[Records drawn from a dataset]
○ ○ ○ ○ ○ ○ ○

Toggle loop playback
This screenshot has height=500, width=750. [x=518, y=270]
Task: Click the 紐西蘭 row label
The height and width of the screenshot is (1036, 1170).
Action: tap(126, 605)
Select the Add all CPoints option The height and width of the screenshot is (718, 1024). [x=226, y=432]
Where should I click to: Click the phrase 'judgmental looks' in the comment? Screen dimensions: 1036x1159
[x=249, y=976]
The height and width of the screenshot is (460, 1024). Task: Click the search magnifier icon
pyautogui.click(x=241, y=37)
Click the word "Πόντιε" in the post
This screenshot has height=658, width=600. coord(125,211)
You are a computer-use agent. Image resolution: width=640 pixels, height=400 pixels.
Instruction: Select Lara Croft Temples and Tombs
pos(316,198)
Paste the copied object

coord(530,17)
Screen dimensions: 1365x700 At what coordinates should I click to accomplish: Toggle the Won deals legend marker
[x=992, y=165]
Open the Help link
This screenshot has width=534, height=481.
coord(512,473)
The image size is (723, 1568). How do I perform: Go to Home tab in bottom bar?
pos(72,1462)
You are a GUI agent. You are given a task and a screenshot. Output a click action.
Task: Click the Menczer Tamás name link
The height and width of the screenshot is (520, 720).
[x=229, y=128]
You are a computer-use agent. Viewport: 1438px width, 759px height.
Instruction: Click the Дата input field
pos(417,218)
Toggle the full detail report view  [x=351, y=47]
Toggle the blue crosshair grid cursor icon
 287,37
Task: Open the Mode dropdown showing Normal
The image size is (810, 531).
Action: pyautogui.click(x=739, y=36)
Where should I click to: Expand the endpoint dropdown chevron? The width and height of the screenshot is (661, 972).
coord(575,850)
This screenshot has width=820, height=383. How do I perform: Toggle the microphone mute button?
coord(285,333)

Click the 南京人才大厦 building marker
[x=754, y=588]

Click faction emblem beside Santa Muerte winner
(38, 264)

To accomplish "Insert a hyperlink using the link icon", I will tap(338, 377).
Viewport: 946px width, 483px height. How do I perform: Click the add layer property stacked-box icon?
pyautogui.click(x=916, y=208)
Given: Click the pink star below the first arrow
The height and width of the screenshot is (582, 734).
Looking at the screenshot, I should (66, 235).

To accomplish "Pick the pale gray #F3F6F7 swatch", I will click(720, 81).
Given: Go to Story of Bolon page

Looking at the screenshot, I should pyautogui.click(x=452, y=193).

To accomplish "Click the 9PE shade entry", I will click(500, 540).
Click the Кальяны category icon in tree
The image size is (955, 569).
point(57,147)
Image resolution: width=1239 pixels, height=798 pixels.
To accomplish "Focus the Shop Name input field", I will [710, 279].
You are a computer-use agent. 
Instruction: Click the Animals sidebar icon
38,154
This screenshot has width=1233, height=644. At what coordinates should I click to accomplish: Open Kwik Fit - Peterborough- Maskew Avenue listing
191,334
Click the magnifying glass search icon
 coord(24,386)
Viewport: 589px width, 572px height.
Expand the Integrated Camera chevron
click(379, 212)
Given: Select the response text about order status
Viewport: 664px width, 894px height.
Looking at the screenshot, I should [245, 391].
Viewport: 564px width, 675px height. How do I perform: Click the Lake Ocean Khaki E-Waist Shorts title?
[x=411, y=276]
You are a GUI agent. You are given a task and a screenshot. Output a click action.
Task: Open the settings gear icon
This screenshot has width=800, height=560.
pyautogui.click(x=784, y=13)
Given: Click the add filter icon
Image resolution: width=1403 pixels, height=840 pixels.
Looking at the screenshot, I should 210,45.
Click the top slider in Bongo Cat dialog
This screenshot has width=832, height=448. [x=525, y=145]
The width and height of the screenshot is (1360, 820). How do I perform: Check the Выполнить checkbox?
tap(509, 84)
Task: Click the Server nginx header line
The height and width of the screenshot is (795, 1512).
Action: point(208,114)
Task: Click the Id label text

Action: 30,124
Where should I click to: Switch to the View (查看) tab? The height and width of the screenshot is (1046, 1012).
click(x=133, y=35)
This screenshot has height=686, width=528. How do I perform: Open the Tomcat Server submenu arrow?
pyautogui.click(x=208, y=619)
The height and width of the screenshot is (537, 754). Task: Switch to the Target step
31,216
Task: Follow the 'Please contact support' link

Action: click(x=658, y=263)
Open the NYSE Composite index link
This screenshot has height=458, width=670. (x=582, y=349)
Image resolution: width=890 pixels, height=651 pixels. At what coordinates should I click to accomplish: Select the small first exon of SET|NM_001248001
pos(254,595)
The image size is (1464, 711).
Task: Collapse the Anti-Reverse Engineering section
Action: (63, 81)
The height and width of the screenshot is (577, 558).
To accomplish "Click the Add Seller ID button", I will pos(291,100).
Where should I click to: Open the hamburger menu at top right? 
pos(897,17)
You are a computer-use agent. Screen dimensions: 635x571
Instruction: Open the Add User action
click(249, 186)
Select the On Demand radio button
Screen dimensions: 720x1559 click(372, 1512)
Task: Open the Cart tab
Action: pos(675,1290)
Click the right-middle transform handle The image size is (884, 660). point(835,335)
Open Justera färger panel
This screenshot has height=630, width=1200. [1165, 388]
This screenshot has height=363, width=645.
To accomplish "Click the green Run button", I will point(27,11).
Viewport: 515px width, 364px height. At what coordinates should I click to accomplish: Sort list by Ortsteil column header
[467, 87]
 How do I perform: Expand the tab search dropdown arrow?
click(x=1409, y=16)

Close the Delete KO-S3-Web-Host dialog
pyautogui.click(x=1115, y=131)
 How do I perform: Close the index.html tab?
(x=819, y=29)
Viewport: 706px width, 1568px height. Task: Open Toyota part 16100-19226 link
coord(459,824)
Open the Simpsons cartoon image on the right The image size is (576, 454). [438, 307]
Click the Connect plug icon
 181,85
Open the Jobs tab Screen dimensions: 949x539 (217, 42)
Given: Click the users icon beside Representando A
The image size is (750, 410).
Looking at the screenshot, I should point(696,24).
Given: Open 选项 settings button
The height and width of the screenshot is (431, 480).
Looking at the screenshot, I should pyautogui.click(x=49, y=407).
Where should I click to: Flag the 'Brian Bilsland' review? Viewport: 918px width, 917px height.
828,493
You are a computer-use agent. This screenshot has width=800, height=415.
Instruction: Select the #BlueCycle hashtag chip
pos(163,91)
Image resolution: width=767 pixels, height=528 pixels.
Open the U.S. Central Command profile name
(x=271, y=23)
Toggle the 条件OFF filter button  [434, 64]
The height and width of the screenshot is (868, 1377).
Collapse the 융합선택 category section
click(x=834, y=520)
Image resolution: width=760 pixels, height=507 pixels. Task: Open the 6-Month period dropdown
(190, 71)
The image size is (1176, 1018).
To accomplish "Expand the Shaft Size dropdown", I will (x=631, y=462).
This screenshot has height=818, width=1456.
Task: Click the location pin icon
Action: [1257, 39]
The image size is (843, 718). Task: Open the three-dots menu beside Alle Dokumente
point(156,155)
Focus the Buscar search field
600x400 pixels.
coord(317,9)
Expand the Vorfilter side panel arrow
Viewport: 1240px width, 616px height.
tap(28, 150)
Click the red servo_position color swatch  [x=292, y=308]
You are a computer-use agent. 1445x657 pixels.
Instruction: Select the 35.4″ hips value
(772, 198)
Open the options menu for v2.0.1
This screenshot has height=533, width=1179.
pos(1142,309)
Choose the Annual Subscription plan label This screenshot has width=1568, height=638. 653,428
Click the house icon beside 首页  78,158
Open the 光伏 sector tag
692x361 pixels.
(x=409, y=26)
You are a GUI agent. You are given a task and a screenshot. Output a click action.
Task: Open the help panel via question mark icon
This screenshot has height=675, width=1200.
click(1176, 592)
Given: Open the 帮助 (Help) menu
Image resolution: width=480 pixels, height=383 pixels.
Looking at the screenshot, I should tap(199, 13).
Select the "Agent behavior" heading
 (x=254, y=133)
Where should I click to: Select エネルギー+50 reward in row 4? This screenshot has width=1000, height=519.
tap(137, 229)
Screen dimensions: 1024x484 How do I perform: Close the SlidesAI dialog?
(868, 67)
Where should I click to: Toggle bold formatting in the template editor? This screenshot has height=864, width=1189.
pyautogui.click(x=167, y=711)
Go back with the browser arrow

○ ○ ○ ○ ○ ○ ○

■ YOUR INSTRUCTIONS: A complete answer gives every line of the records holding "Focus".

■ PROBLEM SOLUTION:
To accomplish "Focus the Shop Name input field", I will [710, 279].
Focus the Buscar search field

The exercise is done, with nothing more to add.